美空ひばりさんが亡くなられたのが平成元年。当時、時代との別れ方をまだ知らなかった私は、「ああやっぱり昭和は終わったんだ」 そう感じたのを覚えています。64年にも及んだ昭和を二つに分けた場合、彼女は間違いなくその後半を背負った方でした。そういえば石原裕次郎さんが亡くなられたのも昭和最晩期の61年でしたね。翻って4年前だったか、安室奈美恵が引退を宣言した際、先の天皇のご退位のおことばとも重なり、ようやく平成は終わる、そう悟ると同時に、正直ほっと胸を撫で下ろしたように思います。平成という時代、いかにも我々とは相性が悪かった・・・・。
時代どころか明日を変える力もなかったと、冷静に受け入れられるようになった今、令和を良い時代にしたい、大人しくその想いを深めるばかりの今日この頃です。
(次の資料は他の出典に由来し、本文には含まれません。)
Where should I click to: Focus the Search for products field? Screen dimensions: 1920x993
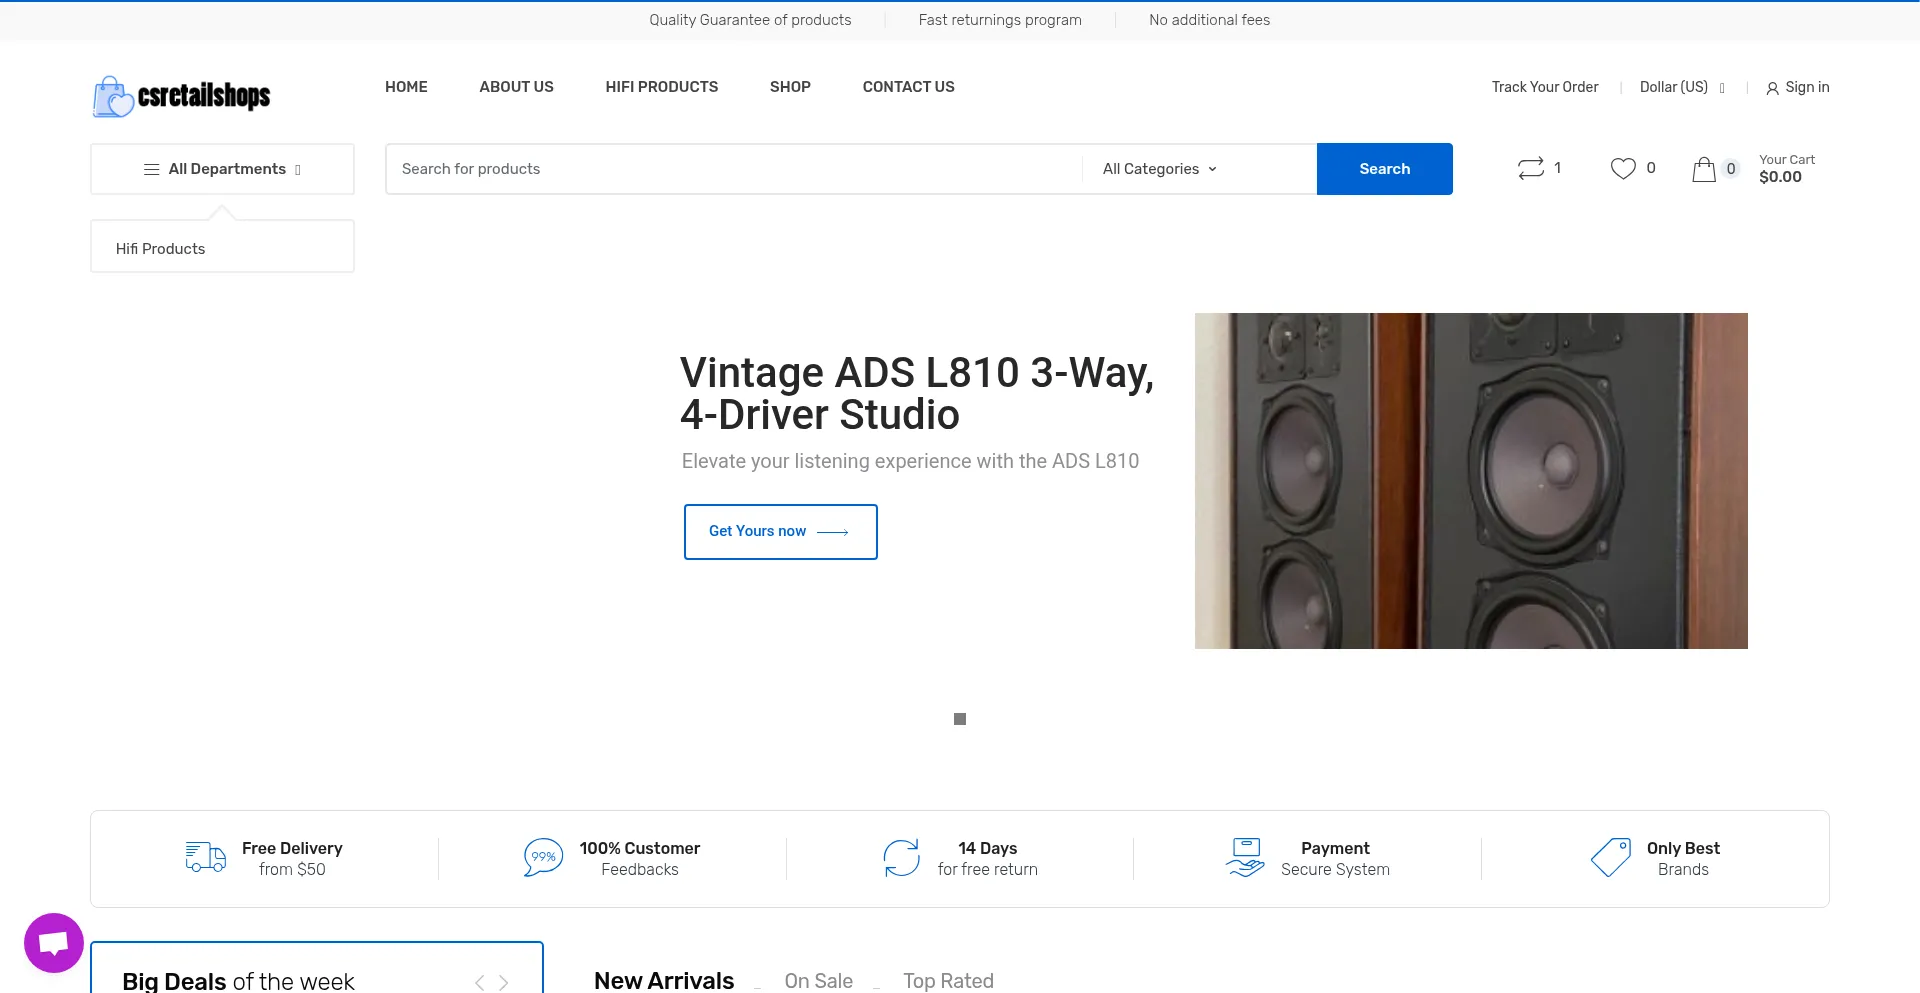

美空ひばりさんの歌で真っ先に思い出すのが、意外かもしれませんが「リンゴ追分」です。私が生まれる十年以上も前の作品。なのに、不思議と印象に残っています。古いとか新しいとかではなくて、詩も曲もとても奇麗で、ふと映像が浮かび上がる、そんな歌です。
曲は津軽娘の悲恋を歌っています。”追分” という言葉が、”別れ” や ”分かれ道” を意味していること、若い方は知らないかもしれませんね。
年を重ねれば、誰しも多くの別れや分かれ道を経て今に至っているはず。きっとその多くが正解ではなかったでしょうが、失敗ばかりとも言い切れないのでは? というか、その正否を問うたり、あまつさえ星取表を作ろうというのは野暮な話。それらは等しく自分に必要なステップだったと、そう思うようにしましょうや。
ただ決して誤ってはならない追分というのがあるのも事実。特に国の舵取りに間違いは許されません。たとえば先の太平洋戦争という過ちが何を語るのか、改めて振り返ることは決して後ろ向きな行為ではないだろう。我々はこれからも、敗戦国の十字架を背負い生きて行くのだから。とはいえ、そんな道を選んだ先人を冷たく突き放すのは果たして正義だろうか? 我々が彼等を許さずして、一体誰が彼等を許すというのか? 戦犯の末裔である我々に、明るい未来などないと、自ら歩みを止めることもまた過ちなのだから。
次に迎えんとする追分で、進む道を誤らなければ、遠く離れた国の人々とも分かりあえる時が来るかもしれない。その時、悲恋を嘆いた津軽娘が幸せになったことを、我々はきっと知るのです。